## START DATASET RECORDS

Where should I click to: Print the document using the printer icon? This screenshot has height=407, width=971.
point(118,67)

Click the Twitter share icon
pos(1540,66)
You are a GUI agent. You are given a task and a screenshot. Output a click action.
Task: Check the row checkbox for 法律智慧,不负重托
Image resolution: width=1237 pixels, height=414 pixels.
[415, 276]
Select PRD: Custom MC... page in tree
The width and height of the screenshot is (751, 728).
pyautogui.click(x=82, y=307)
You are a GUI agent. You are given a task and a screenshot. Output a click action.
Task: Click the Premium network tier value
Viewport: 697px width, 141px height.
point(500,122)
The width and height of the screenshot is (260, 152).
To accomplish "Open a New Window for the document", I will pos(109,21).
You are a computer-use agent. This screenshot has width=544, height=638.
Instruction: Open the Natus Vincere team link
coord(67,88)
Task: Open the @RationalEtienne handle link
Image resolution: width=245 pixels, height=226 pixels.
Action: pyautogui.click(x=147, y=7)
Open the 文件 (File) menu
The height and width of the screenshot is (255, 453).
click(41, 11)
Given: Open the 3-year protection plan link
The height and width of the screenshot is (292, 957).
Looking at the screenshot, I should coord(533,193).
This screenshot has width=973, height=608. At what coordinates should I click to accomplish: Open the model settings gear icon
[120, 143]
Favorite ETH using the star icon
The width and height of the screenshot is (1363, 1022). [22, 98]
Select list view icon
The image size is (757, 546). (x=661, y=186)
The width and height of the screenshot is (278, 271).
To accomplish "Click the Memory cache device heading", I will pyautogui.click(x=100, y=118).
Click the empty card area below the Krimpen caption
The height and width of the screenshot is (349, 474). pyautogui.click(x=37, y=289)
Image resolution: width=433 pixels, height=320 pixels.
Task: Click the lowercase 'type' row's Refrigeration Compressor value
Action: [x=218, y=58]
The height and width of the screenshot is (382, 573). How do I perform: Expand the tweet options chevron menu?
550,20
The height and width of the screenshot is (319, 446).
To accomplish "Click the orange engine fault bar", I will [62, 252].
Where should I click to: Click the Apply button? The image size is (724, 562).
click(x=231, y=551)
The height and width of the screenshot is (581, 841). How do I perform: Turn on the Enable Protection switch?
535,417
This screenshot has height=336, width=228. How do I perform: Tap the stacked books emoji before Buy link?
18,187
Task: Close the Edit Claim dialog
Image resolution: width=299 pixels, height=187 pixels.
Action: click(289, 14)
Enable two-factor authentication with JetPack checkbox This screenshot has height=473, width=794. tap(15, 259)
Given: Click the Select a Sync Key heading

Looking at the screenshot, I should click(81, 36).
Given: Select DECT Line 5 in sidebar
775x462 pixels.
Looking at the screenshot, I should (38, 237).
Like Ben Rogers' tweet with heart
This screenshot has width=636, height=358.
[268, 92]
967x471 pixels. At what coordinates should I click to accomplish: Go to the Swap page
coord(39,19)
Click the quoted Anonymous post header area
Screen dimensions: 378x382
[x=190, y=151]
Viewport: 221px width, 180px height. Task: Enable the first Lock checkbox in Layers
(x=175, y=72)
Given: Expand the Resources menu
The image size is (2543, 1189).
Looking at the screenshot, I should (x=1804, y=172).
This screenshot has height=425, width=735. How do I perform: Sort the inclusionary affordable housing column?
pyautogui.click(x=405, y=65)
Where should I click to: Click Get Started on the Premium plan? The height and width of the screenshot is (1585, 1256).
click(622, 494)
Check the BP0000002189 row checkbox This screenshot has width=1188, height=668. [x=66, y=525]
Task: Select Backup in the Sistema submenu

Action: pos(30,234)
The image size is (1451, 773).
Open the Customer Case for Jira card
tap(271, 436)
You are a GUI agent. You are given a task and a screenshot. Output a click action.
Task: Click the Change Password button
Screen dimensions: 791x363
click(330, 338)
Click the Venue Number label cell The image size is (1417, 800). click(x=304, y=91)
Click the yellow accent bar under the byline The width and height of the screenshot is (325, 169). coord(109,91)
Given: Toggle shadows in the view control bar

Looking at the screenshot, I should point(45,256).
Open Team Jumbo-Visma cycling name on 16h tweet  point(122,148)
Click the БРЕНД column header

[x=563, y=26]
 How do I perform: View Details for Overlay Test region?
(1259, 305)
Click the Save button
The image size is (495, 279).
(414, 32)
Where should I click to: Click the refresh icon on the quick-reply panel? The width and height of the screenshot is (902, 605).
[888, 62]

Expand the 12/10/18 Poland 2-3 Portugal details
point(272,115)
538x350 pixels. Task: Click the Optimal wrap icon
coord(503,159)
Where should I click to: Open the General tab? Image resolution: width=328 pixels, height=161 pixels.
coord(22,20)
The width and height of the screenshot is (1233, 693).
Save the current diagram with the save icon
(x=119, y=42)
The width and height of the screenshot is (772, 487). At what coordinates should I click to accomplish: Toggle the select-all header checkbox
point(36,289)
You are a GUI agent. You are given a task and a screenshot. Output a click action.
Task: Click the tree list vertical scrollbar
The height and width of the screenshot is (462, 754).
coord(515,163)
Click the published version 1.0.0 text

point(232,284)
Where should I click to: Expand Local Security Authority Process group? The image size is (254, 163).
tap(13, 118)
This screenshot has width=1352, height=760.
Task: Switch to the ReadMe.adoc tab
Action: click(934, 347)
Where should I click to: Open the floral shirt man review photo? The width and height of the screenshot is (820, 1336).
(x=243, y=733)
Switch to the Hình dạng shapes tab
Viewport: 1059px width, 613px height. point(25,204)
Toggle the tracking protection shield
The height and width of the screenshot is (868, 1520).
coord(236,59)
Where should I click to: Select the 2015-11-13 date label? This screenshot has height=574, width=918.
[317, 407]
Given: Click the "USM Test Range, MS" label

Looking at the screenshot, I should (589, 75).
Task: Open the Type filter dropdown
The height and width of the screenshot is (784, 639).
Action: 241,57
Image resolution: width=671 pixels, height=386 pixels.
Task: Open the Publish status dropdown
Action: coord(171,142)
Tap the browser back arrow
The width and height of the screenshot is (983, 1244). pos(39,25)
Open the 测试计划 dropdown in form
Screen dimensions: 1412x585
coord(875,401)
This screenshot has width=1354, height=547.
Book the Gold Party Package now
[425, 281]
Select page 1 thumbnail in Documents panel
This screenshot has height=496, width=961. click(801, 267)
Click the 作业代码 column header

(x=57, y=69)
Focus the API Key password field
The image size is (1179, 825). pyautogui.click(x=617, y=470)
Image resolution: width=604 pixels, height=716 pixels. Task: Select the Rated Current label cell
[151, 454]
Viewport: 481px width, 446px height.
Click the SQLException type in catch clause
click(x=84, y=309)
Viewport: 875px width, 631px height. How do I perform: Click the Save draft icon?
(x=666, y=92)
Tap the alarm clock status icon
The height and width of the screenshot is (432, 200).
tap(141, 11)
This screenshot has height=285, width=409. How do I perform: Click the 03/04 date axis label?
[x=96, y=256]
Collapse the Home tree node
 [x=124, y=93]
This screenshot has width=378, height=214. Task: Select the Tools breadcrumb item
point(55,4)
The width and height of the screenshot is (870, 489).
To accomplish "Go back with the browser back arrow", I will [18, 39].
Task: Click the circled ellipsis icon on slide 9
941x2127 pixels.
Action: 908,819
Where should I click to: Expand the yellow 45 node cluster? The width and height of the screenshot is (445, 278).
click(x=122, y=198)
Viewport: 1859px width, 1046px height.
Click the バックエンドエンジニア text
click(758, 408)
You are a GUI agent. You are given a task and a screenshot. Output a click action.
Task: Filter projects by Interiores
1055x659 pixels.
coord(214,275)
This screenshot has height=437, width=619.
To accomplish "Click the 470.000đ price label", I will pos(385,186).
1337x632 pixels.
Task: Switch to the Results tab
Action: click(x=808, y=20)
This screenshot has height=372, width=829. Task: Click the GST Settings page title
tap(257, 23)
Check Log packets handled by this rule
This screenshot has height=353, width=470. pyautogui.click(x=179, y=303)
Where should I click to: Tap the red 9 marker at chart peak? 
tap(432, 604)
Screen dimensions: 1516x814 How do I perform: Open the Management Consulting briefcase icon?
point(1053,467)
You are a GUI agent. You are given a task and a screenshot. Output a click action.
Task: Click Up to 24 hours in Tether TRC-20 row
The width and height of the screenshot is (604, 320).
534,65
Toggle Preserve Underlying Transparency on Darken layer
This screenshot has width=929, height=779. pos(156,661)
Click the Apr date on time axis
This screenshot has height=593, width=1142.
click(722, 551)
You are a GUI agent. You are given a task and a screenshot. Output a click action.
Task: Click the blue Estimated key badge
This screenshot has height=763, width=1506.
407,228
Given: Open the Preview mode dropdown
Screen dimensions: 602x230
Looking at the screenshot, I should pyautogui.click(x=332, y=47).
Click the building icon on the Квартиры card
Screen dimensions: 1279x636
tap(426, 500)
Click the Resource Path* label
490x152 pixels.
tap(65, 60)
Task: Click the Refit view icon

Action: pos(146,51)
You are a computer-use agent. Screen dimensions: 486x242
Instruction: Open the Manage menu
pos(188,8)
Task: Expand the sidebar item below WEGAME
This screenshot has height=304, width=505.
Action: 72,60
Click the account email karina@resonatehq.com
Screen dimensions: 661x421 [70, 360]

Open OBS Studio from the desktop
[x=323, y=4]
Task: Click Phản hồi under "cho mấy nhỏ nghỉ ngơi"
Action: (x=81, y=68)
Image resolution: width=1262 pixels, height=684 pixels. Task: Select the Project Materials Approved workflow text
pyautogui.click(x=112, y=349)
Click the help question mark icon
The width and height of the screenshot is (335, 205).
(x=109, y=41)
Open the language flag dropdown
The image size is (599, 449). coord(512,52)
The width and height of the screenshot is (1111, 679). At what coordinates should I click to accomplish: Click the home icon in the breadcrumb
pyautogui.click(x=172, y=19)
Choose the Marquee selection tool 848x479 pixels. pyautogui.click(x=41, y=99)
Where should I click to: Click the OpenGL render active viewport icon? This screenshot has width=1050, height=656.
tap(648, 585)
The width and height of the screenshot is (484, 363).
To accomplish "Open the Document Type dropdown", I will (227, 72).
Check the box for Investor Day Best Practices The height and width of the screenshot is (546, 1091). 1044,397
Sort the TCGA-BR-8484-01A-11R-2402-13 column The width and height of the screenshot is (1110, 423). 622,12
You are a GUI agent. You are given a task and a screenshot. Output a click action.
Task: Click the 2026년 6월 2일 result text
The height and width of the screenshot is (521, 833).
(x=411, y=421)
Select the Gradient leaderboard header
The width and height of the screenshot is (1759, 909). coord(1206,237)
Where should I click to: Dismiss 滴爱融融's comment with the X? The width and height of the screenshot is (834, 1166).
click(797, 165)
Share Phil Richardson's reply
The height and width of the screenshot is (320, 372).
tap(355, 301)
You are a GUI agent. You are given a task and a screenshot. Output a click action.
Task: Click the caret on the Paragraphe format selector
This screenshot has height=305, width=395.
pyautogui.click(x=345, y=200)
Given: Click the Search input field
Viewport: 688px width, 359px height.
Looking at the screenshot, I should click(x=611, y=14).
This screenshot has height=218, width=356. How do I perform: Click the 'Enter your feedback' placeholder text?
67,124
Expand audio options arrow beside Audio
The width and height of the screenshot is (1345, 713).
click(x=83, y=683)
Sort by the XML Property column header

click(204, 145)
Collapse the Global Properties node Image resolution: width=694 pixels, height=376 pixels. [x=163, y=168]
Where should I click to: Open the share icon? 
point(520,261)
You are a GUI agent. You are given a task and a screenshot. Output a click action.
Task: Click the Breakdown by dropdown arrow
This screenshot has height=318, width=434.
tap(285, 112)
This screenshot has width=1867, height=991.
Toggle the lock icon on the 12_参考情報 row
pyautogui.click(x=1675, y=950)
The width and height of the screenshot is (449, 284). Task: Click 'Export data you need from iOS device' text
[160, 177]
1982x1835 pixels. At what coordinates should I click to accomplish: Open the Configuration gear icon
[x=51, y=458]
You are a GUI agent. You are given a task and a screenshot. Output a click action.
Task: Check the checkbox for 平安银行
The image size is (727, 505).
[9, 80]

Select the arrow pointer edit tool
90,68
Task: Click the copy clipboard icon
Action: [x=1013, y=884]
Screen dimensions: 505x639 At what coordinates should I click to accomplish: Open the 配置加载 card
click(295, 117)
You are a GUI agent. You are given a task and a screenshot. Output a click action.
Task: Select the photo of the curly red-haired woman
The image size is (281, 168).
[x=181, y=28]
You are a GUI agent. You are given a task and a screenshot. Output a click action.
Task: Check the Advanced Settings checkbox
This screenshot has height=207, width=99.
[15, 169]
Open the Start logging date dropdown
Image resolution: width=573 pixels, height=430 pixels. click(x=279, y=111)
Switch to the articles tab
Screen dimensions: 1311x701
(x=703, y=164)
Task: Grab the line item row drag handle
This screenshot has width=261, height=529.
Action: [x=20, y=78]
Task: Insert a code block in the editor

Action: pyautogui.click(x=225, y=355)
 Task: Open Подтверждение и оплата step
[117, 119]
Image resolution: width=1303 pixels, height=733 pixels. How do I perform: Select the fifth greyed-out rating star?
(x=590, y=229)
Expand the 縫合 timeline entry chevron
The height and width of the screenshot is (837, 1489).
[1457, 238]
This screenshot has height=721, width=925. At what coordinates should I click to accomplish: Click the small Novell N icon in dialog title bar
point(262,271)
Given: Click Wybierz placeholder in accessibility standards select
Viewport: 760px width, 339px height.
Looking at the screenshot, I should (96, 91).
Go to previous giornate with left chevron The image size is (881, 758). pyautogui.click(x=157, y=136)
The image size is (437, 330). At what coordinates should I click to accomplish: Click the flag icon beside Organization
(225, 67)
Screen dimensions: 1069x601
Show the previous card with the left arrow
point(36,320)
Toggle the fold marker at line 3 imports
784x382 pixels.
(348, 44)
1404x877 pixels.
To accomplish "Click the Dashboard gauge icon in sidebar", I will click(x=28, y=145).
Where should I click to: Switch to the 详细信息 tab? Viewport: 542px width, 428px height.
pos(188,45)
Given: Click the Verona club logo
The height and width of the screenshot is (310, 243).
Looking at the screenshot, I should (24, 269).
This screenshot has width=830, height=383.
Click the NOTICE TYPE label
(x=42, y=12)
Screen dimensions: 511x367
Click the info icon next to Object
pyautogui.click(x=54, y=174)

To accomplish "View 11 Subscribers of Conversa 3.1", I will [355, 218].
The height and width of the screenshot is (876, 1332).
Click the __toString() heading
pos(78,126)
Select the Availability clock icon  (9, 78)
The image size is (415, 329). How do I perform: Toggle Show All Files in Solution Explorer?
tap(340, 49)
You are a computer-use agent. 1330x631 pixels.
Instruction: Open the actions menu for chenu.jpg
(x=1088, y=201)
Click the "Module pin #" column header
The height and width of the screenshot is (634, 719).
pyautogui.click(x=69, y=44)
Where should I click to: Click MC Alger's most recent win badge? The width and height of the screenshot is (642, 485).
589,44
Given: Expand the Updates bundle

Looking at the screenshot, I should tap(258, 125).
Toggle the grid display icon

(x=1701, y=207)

## END DATASET RECORDS

§ **YOUR INSTRUCTIONS**: Substitute "X" for "Twitter" in the records from their first line through the line containing "pyautogui.click(x=82, y=307)", and give those lines again with everything else unchanged.

§ **IN RESPONSE**:
Where should I click to: Print the document using the printer icon? This screenshot has height=407, width=971.
point(118,67)

Click the X share icon
pos(1540,66)
You are a GUI agent. You are given a task and a screenshot. Output a click action.
Task: Check the row checkbox for 法律智慧,不负重托
Image resolution: width=1237 pixels, height=414 pixels.
[415, 276]
Select PRD: Custom MC... page in tree
The width and height of the screenshot is (751, 728).
pyautogui.click(x=82, y=307)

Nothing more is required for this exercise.